■ Text to read:
+ + +

Regarding the other inconsistencies observed by the PIER, I’m not sure if you have seen the other proposal ? If so, please, use the other thread so we don’t mix inputs and make difficult to all to follow each proposal discussion.
Tks!
Regards,
Jordi
@jordipalet
> El 21 may 2026, a las 20:00, Musa Stephen Honlue <honlue at gmail.com> escribió:
>
> Dear Jordi,
>
> On a lighter note, I sometimes feel that IPv4 has reached a stage where every remaining allocation feels like a very carefully managed shared resource — which only reinforces the importance of clear and consistent exhaustion-phase policy.
>
> Thank you for the proposal to revise Section 5.4.6.1. The intent is positive, particularly in introducing flexibility for legitimate operational needs such as redundancy, high availability, IPv6 transition mechanisms, and expansion to new sites.
>
> However, I would like to highlight a few concerns and suggest refinements to improve clarity, consistency, and implementation robustness.
>
> 1. 90% utilisation requirement
>
> Firstly, while the 90% utilisation requirement provides a clear conservation baseline, it remains too rigid if not complemented by a more explicit consideration of architectural efficiency and operational context.
>
> A more balanced approach could retain the threshold while allowing justified exceptions based on clearly defined criteria. For example:
>
> “In order to receive IPv4 allocations or assignments during the Exhaustion Phase, the LIR or End User must have used at least 90% of all previous allocations or assignments (including those made during both the Current Phase and the Exhaustion Phase). The above requirement may be waived where the request is justified by clearly demonstrated operational requirements that cannot be reasonably met within existing address space.”
>
> 2. Scope of waiver clause
>
> Secondly, the waiver clause for “key technical needs” is currently broad and open to interpretation. Terms such as “technical constraints” and “new sites” would benefit from clearer definitions or bounded conditions to ensure consistent application and to avoid unintended ambiguity while postmasters evaluate resources requests, or misuse.
>
> It may be preferable to require documented justification demonstrating that the need cannot be satisfied within existing allocations.
>
> 3. “First allocation” equivalence
>
> Thirdly, the provision stating that such cases are “treated as a first allocation” may be too strong, as it risks bypassing the exhaustion-phase intent of the policy. A more appropriate framing would be that such requests are evaluated under criteria equivalent to a first allocation, while still preserving exhaustion-phase conservation principles.
>
> 4. Broader PIER-related consistency items
>
> Finally, I note that the proposal addresses an important part of the PIER findings, but there remain additional structural inconsistencies raised by staff that may require separate attention, including:
>
> planning horizon inconsistencies (8-month vs 12-month references),
> minimum allocation inconsistency (/22 vs /24),
> treatment and policy framework for recovered IPv4 address space (approximately 3 million addresses).

+ + +

■ Tasks to perform:
[a] According to the email about the IPv4 exhaustion-phase proposal, why is the wording "treated as a first allocation" too strong? Answer in one to three sentences.
[b] Extend the email about the IPv4 exhaustion-phase proposal, starting after its last line.

Records for locating described items:
+ + +

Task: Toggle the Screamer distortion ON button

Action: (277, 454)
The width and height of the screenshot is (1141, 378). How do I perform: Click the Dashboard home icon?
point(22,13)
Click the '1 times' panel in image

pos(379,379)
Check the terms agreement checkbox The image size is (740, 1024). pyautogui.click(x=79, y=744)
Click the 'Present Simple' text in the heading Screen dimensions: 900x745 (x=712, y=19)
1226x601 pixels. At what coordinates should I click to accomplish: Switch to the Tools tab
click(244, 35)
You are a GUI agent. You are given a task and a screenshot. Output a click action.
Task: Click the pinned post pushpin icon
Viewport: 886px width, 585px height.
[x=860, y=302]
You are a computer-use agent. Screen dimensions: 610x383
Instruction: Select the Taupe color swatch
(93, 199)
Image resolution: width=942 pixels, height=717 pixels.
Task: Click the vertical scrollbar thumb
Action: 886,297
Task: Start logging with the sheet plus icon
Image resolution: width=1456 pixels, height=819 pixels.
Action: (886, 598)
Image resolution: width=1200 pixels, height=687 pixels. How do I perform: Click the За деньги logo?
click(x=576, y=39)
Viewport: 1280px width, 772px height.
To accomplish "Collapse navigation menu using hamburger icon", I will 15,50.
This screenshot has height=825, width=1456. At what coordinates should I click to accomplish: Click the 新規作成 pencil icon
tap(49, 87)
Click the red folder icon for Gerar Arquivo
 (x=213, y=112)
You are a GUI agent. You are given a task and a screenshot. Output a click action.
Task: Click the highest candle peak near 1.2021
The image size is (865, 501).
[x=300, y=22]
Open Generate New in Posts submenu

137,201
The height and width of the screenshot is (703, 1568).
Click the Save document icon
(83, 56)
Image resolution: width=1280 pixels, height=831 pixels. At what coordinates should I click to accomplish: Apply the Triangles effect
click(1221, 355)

+ + +

■ Answers to the problems:
[a] The wording risks bypassing the exhaustion-phase intent of the policy. The writer suggests instead that such requests be evaluated under criteria equivalent to a first allocation while still preserving exhaustion-phase conservation principles.

[b]
> Addressing these alongside the current proposal may further improve overall policy coherence.
>
> Overall, I support the direction of the proposal and encourage strengthening the language around definitions, evaluation criteria, and safeguards to ensure consistency, predictability, and policy integrity.
>
> --
> Best Regards
> --
> Musa Stephen HONLUE
> Agile Coach | Project Manager | Digital Transformation Champion.
> Systems/Network Engineer.
> =
> t: +230 57444041 / +237 6 9310 6174
> | tt: @mhonlue | linkedIn: https://www.linkedin.com/in/honluemusa/
> w:
> www.skillsblocks.com| facebook.com/mhonlue
> ___________________________
>
>> On 21 May 2026, at 13:28, jordi.palet--- via RPD <rpd at afrinic.net> wrote:
>>
>> Hi all,
>>
>> This proposal, continuing with the idea of resolving the issues that have been discovered by the staff, is attempting to fix the problem of operators that need additional resources for redundancy, new sites (for example data centers), or even transition technologies.
>>
>> The actual soft landing proposal doesn’t cover those cases and only allows obtaining additional resources when 90% of utilizations is reached.
>>
>> Of course, I think is clear for all, that you don’t setup a data-center or other kinds of redundancy when your 1st data center is almost full, you actually want to have them being built even at the same time.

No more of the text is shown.